◆ Problem description:
Every line below that carries the word "blue" needs to be copied.

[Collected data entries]
======
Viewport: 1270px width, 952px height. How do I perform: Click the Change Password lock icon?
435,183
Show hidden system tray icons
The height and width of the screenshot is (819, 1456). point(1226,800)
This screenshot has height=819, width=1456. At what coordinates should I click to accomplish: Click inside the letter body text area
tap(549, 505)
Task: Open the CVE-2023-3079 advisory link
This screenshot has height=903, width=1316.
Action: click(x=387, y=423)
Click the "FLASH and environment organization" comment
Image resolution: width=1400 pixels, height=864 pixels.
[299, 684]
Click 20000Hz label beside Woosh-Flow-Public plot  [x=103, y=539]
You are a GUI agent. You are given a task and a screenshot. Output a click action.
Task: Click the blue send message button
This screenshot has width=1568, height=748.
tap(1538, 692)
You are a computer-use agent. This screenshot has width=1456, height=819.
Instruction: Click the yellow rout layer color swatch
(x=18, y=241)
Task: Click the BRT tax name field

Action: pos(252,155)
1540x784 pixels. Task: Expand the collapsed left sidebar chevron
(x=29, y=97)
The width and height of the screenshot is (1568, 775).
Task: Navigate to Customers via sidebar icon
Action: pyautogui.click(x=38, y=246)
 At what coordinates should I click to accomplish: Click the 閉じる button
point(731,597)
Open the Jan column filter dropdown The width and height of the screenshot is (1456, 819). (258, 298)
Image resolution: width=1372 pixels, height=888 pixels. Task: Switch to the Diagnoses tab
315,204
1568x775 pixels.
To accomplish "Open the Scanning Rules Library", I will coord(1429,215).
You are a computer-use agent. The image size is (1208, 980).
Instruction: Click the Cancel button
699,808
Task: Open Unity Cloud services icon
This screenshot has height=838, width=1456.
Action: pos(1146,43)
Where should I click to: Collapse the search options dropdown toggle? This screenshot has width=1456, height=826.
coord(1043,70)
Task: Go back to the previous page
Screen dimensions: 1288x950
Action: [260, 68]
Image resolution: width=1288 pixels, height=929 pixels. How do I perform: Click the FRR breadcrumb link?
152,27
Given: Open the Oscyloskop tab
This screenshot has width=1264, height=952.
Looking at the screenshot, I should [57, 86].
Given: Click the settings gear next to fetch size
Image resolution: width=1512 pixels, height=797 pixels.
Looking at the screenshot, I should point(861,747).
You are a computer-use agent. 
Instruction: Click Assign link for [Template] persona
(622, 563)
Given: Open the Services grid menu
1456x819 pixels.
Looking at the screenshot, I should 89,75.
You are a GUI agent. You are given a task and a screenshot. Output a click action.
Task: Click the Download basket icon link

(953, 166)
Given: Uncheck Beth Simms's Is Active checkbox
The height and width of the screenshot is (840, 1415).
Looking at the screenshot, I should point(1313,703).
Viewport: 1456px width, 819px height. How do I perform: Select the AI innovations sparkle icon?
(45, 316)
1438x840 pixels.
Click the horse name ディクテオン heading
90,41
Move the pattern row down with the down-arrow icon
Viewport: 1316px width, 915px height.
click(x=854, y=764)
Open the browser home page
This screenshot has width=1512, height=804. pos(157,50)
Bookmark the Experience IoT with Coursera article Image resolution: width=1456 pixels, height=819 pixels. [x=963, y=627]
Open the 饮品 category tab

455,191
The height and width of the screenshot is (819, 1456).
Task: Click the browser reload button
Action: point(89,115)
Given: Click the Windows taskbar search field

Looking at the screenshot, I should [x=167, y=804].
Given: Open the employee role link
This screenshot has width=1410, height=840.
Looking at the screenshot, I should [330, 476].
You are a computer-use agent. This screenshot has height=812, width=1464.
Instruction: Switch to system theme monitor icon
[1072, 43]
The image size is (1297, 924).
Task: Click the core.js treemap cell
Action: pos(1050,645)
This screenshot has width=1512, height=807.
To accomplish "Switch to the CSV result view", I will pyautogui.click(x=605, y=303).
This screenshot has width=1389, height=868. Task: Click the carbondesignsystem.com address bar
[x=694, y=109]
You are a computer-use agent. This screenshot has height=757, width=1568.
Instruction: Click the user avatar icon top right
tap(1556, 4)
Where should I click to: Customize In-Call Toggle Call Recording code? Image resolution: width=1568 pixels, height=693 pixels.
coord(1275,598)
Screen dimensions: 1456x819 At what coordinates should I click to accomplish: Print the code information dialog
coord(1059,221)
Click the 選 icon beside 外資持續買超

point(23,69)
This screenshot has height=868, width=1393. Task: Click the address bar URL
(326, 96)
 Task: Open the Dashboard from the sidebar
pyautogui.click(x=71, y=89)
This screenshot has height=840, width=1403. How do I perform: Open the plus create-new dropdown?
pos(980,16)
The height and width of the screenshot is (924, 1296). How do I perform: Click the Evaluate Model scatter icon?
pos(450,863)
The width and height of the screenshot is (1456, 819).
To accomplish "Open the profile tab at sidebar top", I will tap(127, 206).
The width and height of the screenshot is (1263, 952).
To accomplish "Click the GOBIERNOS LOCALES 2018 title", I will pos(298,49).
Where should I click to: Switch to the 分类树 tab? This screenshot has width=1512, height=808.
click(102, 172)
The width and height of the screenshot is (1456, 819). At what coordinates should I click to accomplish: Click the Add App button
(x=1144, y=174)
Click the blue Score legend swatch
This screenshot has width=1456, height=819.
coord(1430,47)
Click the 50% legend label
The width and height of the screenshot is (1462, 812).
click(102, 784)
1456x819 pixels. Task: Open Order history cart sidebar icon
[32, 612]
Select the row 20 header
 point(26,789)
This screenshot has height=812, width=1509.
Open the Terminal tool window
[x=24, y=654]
======
◆ Task answer:
Task: Click the blue send message button
Click the blue Score legend swatch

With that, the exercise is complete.